This is the story of a lady named Jane. Jane is an overworked mom traveling with her three kids, her sister, her sister’s kids and her elderly parents. Jane packed the family up with each person handling two large carry-on bags, oversized coats, purses, and personalities. Jane is overworked and tired, she deserves a vacation. She deserves a vacation. Jane waits in line, as we all have to. Yet, to her, a line is merely a suggestion for her sprawling family and their overstuffed bags. As kids are bumping into others and nearly knock down the rope that keeps us peasants at bay, Jane laughs disruptively without a care in the world. After all, she’s going on vacation.

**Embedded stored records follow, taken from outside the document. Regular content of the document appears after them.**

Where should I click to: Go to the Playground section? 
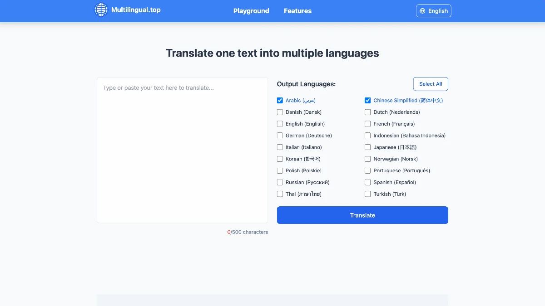(x=251, y=11)
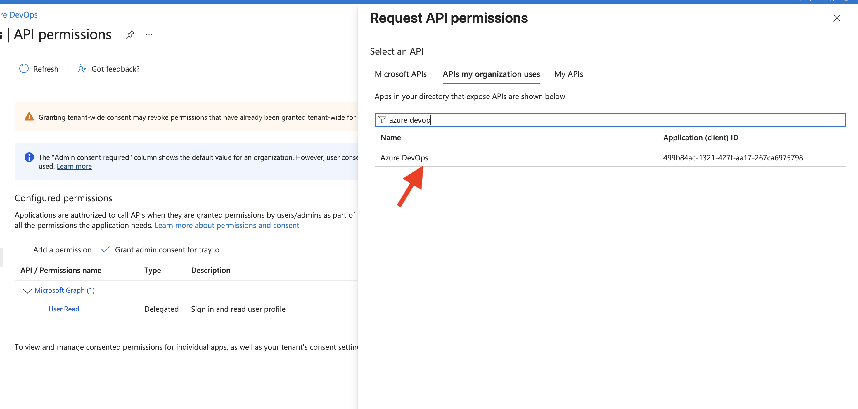Click the Refresh icon

[24, 69]
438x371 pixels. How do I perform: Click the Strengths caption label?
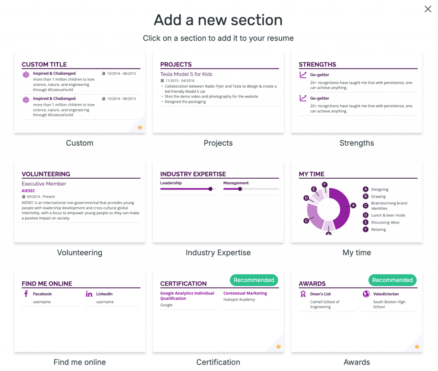click(x=357, y=143)
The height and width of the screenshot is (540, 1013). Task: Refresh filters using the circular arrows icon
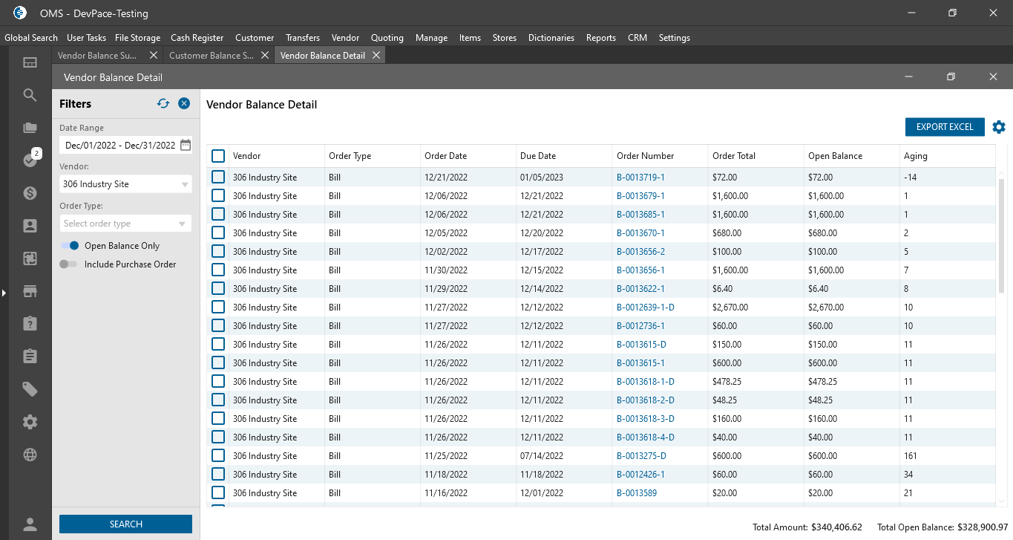pyautogui.click(x=163, y=104)
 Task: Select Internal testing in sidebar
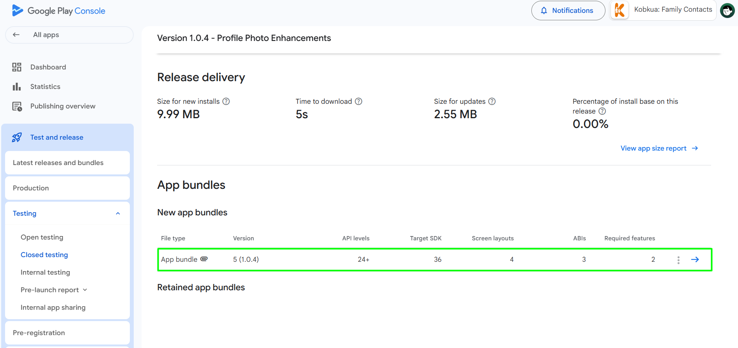[45, 272]
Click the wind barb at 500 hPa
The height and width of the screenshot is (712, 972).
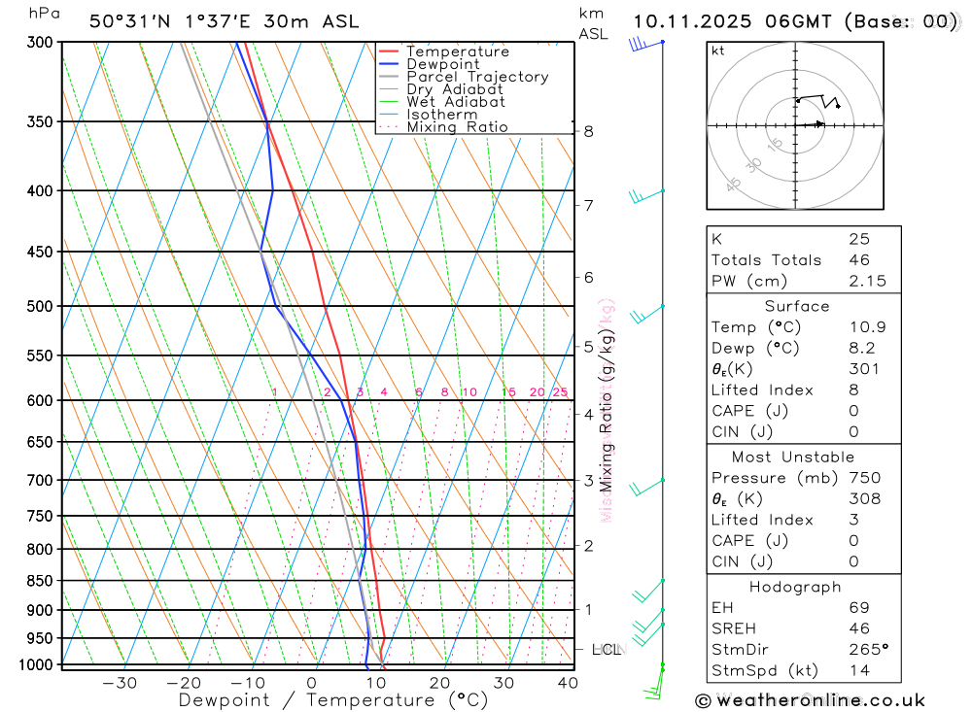pos(646,314)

Jane is on my flight. Prior to boarding, Jane lines up causing unnecessary chaos as others have followed her lead. No one has started calling for boarding. The airline has to announce three times that they will be calling by row when the time comes. Hint: take a seat. Finally, Jane realizes that this too includes her and that she must wait her turn. While the line again is forming, Jane allows her entire family to go in and out of line so they can handle some last minute business. i.e. run to the bathroom, grab water (you get the idea). So while the rest of us have planned accordingly are stuck waiting in a line that continues to ebb and flow as more of her family decides to join. One family member has been left behind as the others board the plane. Instead of getting out of the line, as most would have done by now, Jane continues to communicate by yelling across the airport to her relative. Oh yes, she’s holding up the line. Once again, we wait till her family is served. We wait for Jane.
Ah, the landing. Yes! We are finally home. We gather our backpacks, the one bag we packed for our 10-day trip, and wait to get off the plane. (Yes, people it’s possible to not bring 5 pairs of shoes). Typically, you wait your turn to get off the plane as people exit slowly by row gathering their belongings and gain their bearings. You guessed it, not Jane. Jane is seated in the back yet, is one of the first off the plane. I was in row 5. How is this possible? Jane had clearly instructed her family to jump up as soon as the plane landed then stand in the aisle to not let anyone else pass through. Jane was in a hurry. Jane needed a vacation.
As I shrug off my extreme irritability, I remind myself that I’m lucky to be where I am and promise to keep my mouth shut. Who knows maybe I’ll never see Jane again. Unfortunately, I’m wrong and run into Jane again with her large, chaotic brood. This time, it’s at security. Yay!
Instead of following instructions, like waiting your turn and putting your belongings on the tray, she rushes through creating a backup as the bins are now stuck. She yells at the airline worker, who is explaining the rules, that she is in a hurry. Well, obviously. The airline worker sticks to the protocol as Jane paces back and forth setting the tone with her family and creating more obstacles for herself. Her entire family gets through the line, but one member is called to the side for extra security. Do you know what Jane does? She approaches the inspector and tells him they are in a hurry and asks if he can be done. This is it for me. In a time where safety is a top priority, you expect that the worker hurries through his job so that you can get on with your life?
As I reflect on this experience. I realize we are all Jane, the entitled traveler. We are so involved with our needs, our wants, and our preferences that we have become desensitized to the needs of those around us. Can you imagine if the airline worker had said, “you’re right I’ll stop and hope that this person isn’t a security threat.” Yet, this is the mentality we have. We expect people to make exceptions for us. We expect the government to do things for us. We expect people to bend to our will. After all, we deserve it.
In the light of the attacks that are happening all over the world, the attacks happening online, the attacks that are happening in your own backyards, how can you think you are more entitled to freedom, happiness, and love than others? It astounds me that people can be a racist when all humans come from the same strand of DNA. It astounds me that people hate someone for their religion, especially in America, when it was founded on celebrating this freedom. It astounds me that people are willing to create discord within their own families because they don’t agree with something they do or think. Life is too short to live like this. This is not love. Don’t be Jane.
Think of someone other than yourself and change the world.